__Your instructions__: Render the material below as a numbered list, omitting any blank lines.

[Entries drawn from a dataset]

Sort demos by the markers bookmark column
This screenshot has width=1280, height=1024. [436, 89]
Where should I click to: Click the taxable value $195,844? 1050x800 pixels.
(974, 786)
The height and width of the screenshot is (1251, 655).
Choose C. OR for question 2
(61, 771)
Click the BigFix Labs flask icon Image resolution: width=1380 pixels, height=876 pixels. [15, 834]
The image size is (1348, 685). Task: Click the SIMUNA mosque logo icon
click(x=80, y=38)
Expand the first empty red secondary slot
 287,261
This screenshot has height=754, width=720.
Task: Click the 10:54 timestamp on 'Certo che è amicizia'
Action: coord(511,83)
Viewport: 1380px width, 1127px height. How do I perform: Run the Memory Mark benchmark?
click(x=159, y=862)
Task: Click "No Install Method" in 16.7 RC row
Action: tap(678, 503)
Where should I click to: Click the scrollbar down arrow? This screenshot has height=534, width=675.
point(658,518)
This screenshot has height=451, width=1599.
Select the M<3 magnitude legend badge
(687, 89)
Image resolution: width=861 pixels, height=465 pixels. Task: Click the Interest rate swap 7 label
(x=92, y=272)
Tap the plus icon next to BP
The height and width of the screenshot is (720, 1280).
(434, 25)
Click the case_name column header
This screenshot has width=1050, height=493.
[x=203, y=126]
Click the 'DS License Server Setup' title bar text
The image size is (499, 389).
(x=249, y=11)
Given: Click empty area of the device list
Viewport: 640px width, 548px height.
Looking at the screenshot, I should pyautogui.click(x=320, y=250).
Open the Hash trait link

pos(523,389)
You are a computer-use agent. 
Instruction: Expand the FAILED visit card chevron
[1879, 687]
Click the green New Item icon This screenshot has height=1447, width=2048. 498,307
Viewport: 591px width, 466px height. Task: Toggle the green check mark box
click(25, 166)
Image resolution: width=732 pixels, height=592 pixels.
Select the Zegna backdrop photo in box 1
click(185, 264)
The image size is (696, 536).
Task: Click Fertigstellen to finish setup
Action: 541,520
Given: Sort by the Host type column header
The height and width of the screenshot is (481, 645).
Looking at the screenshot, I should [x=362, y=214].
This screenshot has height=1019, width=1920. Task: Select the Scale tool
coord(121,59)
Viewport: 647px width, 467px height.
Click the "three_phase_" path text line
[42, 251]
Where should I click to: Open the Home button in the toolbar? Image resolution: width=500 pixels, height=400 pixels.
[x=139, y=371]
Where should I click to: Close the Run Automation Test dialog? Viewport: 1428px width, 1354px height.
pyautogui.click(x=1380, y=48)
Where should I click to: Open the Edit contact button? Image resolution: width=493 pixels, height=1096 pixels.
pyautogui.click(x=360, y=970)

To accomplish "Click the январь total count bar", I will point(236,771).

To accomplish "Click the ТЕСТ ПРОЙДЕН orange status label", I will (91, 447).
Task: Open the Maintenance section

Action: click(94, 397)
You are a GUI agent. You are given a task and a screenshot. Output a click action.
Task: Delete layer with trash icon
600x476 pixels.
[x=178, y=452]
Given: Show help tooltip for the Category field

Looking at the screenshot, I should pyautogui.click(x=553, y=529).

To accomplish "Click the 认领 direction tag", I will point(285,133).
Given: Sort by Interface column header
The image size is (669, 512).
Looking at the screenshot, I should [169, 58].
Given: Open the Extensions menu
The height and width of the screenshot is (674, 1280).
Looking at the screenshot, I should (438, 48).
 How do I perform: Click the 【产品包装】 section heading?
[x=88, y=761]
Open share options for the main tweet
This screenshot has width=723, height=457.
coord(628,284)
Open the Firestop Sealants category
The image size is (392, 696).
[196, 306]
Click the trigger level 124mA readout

__Correct response__:
1. Sort demos by the markers bookmark column
2. This screenshot has width=1280, height=1024. [436, 89]
3. Where should I click to: Click the taxable value $195,844? 1050x800 pixels.
4. (974, 786)
5. The height and width of the screenshot is (1251, 655).
6. Choose C. OR for question 2
7. (61, 771)
8. Click the BigFix Labs flask icon Image resolution: width=1380 pixels, height=876 pixels. [15, 834]
9. The image size is (1348, 685). Task: Click the SIMUNA mosque logo icon
10. click(x=80, y=38)
11. Expand the first empty red secondary slot
12.  287,261
13. This screenshot has height=754, width=720.
14. Task: Click the 10:54 timestamp on 'Certo che è amicizia'
15. Action: coord(511,83)
16. Viewport: 1380px width, 1127px height. How do I perform: Run the Memory Mark benchmark?
17. click(x=159, y=862)
18. Task: Click "No Install Method" in 16.7 RC row
19. Action: tap(678, 503)
20. Where should I click to: Click the scrollbar down arrow? This screenshot has height=534, width=675.
21. point(658,518)
22. This screenshot has height=451, width=1599.
23. Select the M<3 magnitude legend badge
24. (687, 89)
25. Image resolution: width=861 pixels, height=465 pixels. Task: Click the Interest rate swap 7 label
26. (x=92, y=272)
27. Tap the plus icon next to BP
28. The height and width of the screenshot is (720, 1280).
29. (434, 25)
30. Click the case_name column header
31. This screenshot has width=1050, height=493.
32. [x=203, y=126]
33. Click the 'DS License Server Setup' title bar text
34. The image size is (499, 389).
35. (x=249, y=11)
36. Given: Click empty area of the device list
37. Viewport: 640px width, 548px height.
38. Looking at the screenshot, I should pyautogui.click(x=320, y=250).
39. Open the Hash trait link
40. pos(523,389)
41. You are a computer-use agent. 
42. Instruction: Expand the FAILED visit card chevron
43. [1879, 687]
44. Click the green New Item icon This screenshot has height=1447, width=2048. 498,307
45. Viewport: 591px width, 466px height. Task: Toggle the green check mark box
46. click(25, 166)
47. Image resolution: width=732 pixels, height=592 pixels.
48. Select the Zegna backdrop photo in box 1
49. click(185, 264)
50. The image size is (696, 536).
51. Task: Click Fertigstellen to finish setup
52. Action: 541,520
53. Given: Sort by the Host type column header
54. The height and width of the screenshot is (481, 645).
55. Looking at the screenshot, I should [x=362, y=214].
56. This screenshot has height=1019, width=1920. Task: Select the Scale tool
57. coord(121,59)
58. Viewport: 647px width, 467px height.
59. Click the "three_phase_" path text line
60. [42, 251]
61. Where should I click to: Open the Home button in the toolbar? Image resolution: width=500 pixels, height=400 pixels.
62. [x=139, y=371]
63. Where should I click to: Close the Run Automation Test dialog? Viewport: 1428px width, 1354px height.
64. pyautogui.click(x=1380, y=48)
65. Where should I click to: Open the Edit contact button? Image resolution: width=493 pixels, height=1096 pixels.
66. pyautogui.click(x=360, y=970)
67. To accomplish "Click the январь total count bar", I will point(236,771).
68. To accomplish "Click the ТЕСТ ПРОЙДЕН orange status label", I will (91, 447).
69. Task: Open the Maintenance section
70. Action: click(94, 397)
71. You are a GUI agent. You are given a task and a screenshot. Output a click action.
72. Task: Delete layer with trash icon
73. 600x476 pixels.
74. [x=178, y=452]
75. Given: Show help tooltip for the Category field
76. Looking at the screenshot, I should pyautogui.click(x=553, y=529).
77. To accomplish "Click the 认领 direction tag", I will point(285,133).
78. Given: Sort by Interface column header
79. The image size is (669, 512).
80. Looking at the screenshot, I should [169, 58].
81. Given: Open the Extensions menu
82. The height and width of the screenshot is (674, 1280).
83. Looking at the screenshot, I should (438, 48).
84.  How do I perform: Click the 【产品包装】 section heading?
85. [x=88, y=761]
86. Open share options for the main tweet
87. This screenshot has width=723, height=457.
88. coord(628,284)
89. Open the Firestop Sealants category
90. The image size is (392, 696).
91. [196, 306]
92. Click the trigger level 124mA readout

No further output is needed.